Use Amazon S3 and Cloudfront for intelligently caching webapges

Question

I have a website (running within Tomcat on Elastic Beanstalk) that generates artist discographies (a single page for one artist). This can be resource intensive, so as the artist pages don't change over a month period I put a CloudFront Distribution in front of it.

I thought this would mean no artist request ever had to be served more than once by my server however its not quite as good as that. This post explains that every edge location (Europe, US etc.) will get a miss the first time they look up the resource and that there is a limit to how many resources are kept in the cloudfront cache so they could be dropped.

So to counter this I have changed by server code to store a copy of the webpage in a bucket within S3 AND to check this first when a request comes in, so if the artist page already exists in S3 then the server retrieves it and returns its contents as the webpage. This greatly reduces the processing as it only constructs a webpage for a particular artist once.

However:

The request still has to go to the server to check if the artist page exists.
If the artist page exists then the webpage (and they can sometimes be large up-to 20mb) is first downloaded to the server and then server returns the page.

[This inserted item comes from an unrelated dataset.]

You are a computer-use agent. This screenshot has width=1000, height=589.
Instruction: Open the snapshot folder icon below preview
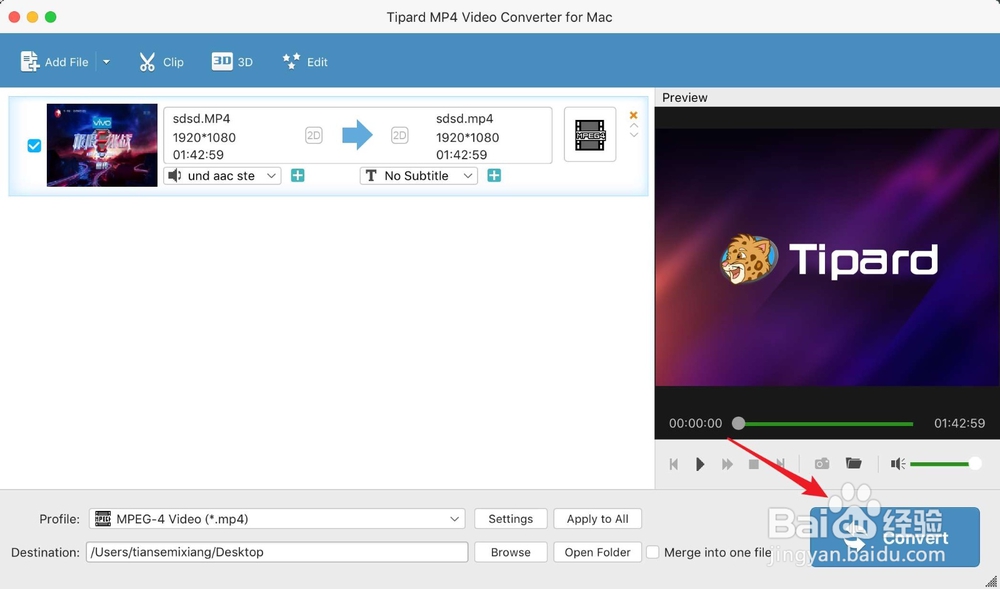[x=854, y=464]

So I wanted to know if I could improve this - I know you can construct an S3 bucket as a redirect to another website. Is there a per-page way I could get the artist request to go to the S3 bucket and then have it return the page if it exists or call server if it does not?

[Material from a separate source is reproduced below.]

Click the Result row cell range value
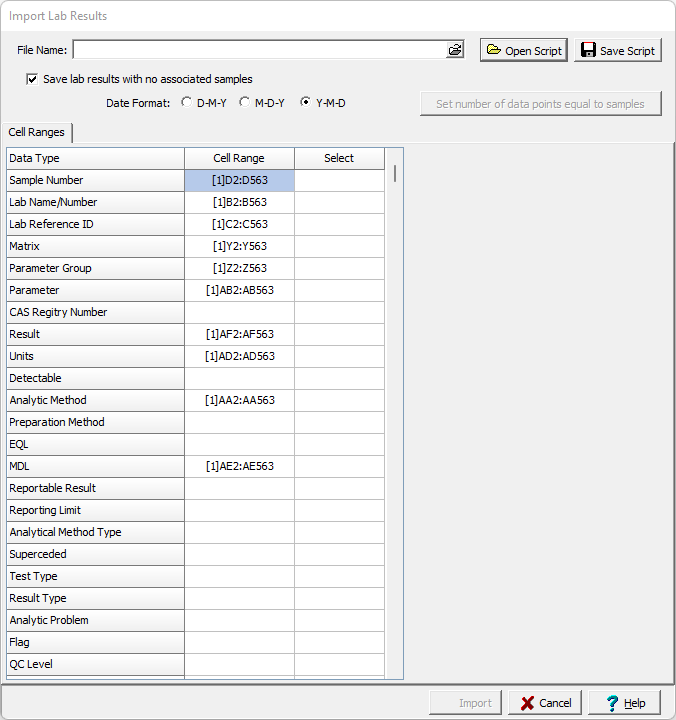Image resolution: width=676 pixels, height=720 pixels. (239, 334)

Alternatively could I get the server to check if page exists and then redirect to the S3 page rather than download the page to the server first?

score 2 · Accepted Answer · edited May 23 '17 at 12:22

OP says:

they can sometimes be large up-to 20mb

Since the volume of data you serve can be pretty large, I think it is feasible for you to do this in 2 requests instead of one, where you decouple the content generation from the content serving part. The reason to do this is so as to minimize the amount of time/resources it takes on the server to fetch data from S3 and serve it.

AWS supports pre-signed URLs which can be valid for a short amount of time; We can try using the same here to avoid issues around security etc.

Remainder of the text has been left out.